Of course it was late when they finally reached her house, especially as they forgot their shoes and had to go back to search for them, and it took ages to remember which pile of rocks they’d left them beside. They were laughing, giggling like children, drunk with happiness.
Gus kissed her again on the front steps. He was still kissing her when Poppy flung the front door open, letting bright light spill over them, and making them blink.
Arms akimbo, her mother glared at Gus.
‘Freya should have been home hours ago. Who do you think you are, coming down here and making all sorts of assumptions about my daughter?’
To his credit, Gus was very restrained and polite, but he left in a hurry. It was Freya who lost her cool, later, after he’d gone.
‘How could you be so mean, Mum? We were only kissing. Why did you have to be so awful to Gus?’
‘I don’t trust him, or any of that snobby lot up on the hill.’ Poppy picked up the damp hem of Freya’s dress and frowned elaborately at the clinging grains of sand.
‘Well, I trust him, and surely that’s what counts?’
It was an argument that came back to bite Freya four months later, at the end of the summer, after Gus had already left for university in Brisbane and she missed her period.
Now, Freya was so lost in the mists of the past that when the bell at the front door rang, letting her know that yet another visitor had come into the gallery, she didn’t look up. Most people liked to be left to wander about looking at paintings without being observed, and she wasn’t in the mood for an exchange of happy banter with a tourist.
When a shadow fell over her desk, she realised she was out of luck. She looked up and heat rushed into her face. ‘Gus!’

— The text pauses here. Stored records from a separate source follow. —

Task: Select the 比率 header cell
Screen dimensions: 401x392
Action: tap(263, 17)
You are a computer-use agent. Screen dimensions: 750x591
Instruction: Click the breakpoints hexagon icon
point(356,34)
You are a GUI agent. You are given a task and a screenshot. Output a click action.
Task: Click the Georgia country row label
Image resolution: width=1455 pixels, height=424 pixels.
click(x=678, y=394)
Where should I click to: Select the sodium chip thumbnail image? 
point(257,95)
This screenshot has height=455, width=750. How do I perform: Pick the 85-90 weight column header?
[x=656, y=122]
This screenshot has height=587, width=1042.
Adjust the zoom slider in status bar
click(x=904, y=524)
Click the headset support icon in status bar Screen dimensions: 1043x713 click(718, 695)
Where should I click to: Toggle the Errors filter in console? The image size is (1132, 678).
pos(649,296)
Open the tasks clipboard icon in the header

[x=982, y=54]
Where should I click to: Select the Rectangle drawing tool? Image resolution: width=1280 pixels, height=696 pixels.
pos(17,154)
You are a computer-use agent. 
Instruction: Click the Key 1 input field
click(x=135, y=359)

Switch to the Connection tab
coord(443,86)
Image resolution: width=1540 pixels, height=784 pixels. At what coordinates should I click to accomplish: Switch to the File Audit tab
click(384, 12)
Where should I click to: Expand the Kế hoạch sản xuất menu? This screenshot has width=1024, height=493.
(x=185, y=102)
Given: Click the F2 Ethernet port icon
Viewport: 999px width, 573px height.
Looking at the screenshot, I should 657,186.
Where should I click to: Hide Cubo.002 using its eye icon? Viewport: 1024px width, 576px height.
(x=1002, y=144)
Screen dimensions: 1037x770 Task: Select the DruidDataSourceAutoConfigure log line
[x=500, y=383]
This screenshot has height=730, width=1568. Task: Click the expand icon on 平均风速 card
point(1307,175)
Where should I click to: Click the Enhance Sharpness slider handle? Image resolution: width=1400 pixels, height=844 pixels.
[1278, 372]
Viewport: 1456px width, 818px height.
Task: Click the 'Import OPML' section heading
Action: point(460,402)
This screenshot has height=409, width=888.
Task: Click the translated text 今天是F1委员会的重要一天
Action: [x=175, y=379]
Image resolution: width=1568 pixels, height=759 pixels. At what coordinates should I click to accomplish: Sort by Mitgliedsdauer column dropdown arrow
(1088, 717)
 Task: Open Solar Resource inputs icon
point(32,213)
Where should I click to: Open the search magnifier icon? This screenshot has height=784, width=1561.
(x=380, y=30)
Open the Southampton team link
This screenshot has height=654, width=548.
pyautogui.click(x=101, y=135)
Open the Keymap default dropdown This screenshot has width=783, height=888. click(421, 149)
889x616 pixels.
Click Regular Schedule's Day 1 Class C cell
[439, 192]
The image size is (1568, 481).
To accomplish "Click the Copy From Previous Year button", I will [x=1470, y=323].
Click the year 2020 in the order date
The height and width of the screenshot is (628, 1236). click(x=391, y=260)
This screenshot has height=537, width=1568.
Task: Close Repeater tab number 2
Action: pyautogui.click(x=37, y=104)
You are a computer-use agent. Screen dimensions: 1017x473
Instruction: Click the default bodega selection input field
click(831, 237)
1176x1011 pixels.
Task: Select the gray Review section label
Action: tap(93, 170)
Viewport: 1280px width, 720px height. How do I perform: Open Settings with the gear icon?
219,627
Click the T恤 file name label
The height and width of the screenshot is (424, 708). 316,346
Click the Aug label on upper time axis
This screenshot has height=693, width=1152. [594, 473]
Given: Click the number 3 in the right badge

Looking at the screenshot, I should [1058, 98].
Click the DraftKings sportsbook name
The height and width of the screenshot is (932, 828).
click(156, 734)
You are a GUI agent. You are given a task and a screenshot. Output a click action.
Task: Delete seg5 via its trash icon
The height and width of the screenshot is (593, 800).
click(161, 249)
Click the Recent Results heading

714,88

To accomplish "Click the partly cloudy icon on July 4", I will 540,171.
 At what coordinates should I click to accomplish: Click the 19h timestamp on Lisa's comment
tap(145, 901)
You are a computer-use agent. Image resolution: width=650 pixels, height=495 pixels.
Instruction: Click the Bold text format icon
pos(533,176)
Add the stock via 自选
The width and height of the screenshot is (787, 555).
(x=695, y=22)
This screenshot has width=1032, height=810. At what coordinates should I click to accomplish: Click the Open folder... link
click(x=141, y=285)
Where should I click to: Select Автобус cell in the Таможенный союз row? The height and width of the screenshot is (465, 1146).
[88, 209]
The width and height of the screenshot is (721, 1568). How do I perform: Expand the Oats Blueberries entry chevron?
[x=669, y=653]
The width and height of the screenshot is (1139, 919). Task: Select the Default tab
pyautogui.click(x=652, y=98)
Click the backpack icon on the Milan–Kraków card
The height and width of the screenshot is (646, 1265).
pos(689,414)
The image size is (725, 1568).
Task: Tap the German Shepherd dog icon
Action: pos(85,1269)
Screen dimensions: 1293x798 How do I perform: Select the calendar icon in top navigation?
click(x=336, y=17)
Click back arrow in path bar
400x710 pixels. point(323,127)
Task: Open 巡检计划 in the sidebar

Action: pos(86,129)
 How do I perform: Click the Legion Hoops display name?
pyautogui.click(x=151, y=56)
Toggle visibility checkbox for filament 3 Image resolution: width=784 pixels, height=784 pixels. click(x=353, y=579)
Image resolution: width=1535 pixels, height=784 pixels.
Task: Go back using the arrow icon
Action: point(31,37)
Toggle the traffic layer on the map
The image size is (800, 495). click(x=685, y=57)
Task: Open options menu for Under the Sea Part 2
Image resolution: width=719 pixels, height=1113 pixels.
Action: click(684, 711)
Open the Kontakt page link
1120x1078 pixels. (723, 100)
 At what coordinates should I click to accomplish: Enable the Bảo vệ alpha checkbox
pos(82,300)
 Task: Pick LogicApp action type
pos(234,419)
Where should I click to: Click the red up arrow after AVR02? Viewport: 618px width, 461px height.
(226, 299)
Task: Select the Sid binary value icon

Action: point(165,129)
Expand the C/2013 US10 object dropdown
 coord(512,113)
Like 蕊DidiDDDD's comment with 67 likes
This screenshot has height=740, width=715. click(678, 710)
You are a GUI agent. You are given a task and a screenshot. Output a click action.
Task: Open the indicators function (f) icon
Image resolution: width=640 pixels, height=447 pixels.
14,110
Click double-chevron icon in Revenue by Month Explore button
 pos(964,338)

Gus’s heart was pounding, actually pounding. As he’d walked into The Driftwood Gallery, he’d seen Freya sitting at the pale timber desk in the corner. She had her back to him and she was wearing jeans and a grey knitted top that shouldn’t have looked sexy, but it was soft and it clung lovingly to her shoulders before falling loosely to her hips, and somehow it managed to look incredibly feminine.
She was leaning forward so that her hair, light brown and streaked with gold, parted like a curtain to show a V of smooth, pale skin on her neck. And suddenly he was remembering every detail of falling in love with Freya Jones and the heady, blinding happiness of that magical summer.
Their summer.
To his dismay, he felt the sting of tears and he found himself recalling all the silly nicknames Freya had given him—Huggy Bear, Hot Stuff, Angel Eyes.
Her favourite had been Sugar Lips, while he’d simply called her Floss.
Memories pulled at him as he approached her desk but, when she looked up, he saw shock in her eyes and then unmistakable fear, and their happy past disintegrated like a jigsaw puzzle breaking up into a thousand separate scattered pieces.
Gus was wrenched back into the present in all its unhappy complexity.